Merck and Eisai have secured approval from the US Food and Drug Administration (FDA) for Keytruda (pembrolizumab) plus Lenvima (lenvatinib) combination to treat patients with certain types of advanced endometrial carcinoma.
This combination treatment is indicated for patients whose disease has progressed after systemic therapy in any setting and are not candidates for curative surgery or radiation.
The FDA approval was based on data obtained from the Phase III KEYNOTE-775/Study 309 trial, where the combination of Keytruda and Lenvima significantly improved overall survival (OS) and progression-free survival (PFS), reducing the risk of death by 32% and the risk of disease progression or death by 40%.
Additionally, the combination treatment has led to an objective response rate (ORR) of 30% versus 15% for patients receiving either doxorubicin or paclitaxel.
Patients receiving Keytruda plus Lenvima treatment had a complete response rate of 5% compared with 3% for doxorubicin or paclitaxel, and a partial response rate of 25% versus 13%, respectively.

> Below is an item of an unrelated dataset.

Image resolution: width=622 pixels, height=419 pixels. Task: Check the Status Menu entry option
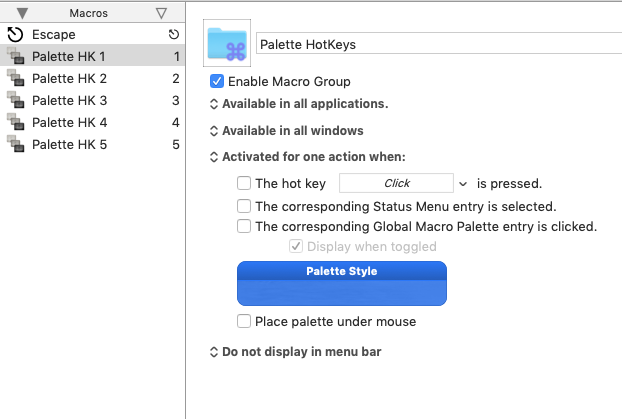[244, 206]
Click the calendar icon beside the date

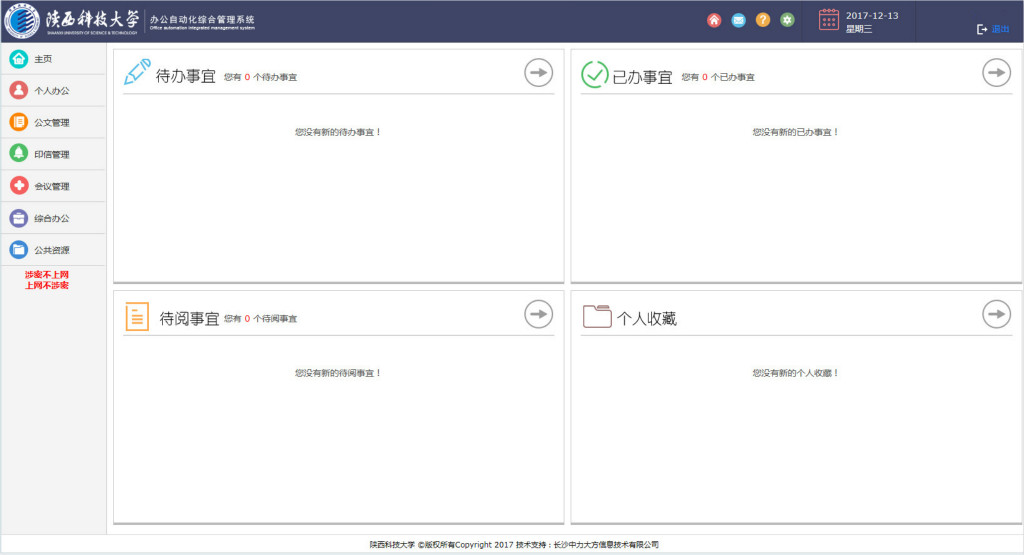tap(829, 20)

Merck Research Laboratories Oncology Clinical Research vice-president Dr Gregory Lubiniecki said: “When compared to the chemotherapies used in this trial, this combination treatment regimen was proven to extend the lives of certain patients diagnosed with previously treated, advanced endometrial cancer.
“Based on Phase III data, today’s approval acts as the confirmatory trial to our previous accelerated approval of Keytruda plus Lenvima in patients with certain types of advanced endometrial cancer and reinforces the impact of our joint research with Eisai in exploring the potential of this combination to treat more patients with challenging types of cancer.”
Previously, the combination treatment was approved under the FDA’s accelerated approval process, Real-Time Oncology Review pilot programme and its Project Orbis initiative to treat certain endometrial cancer patients.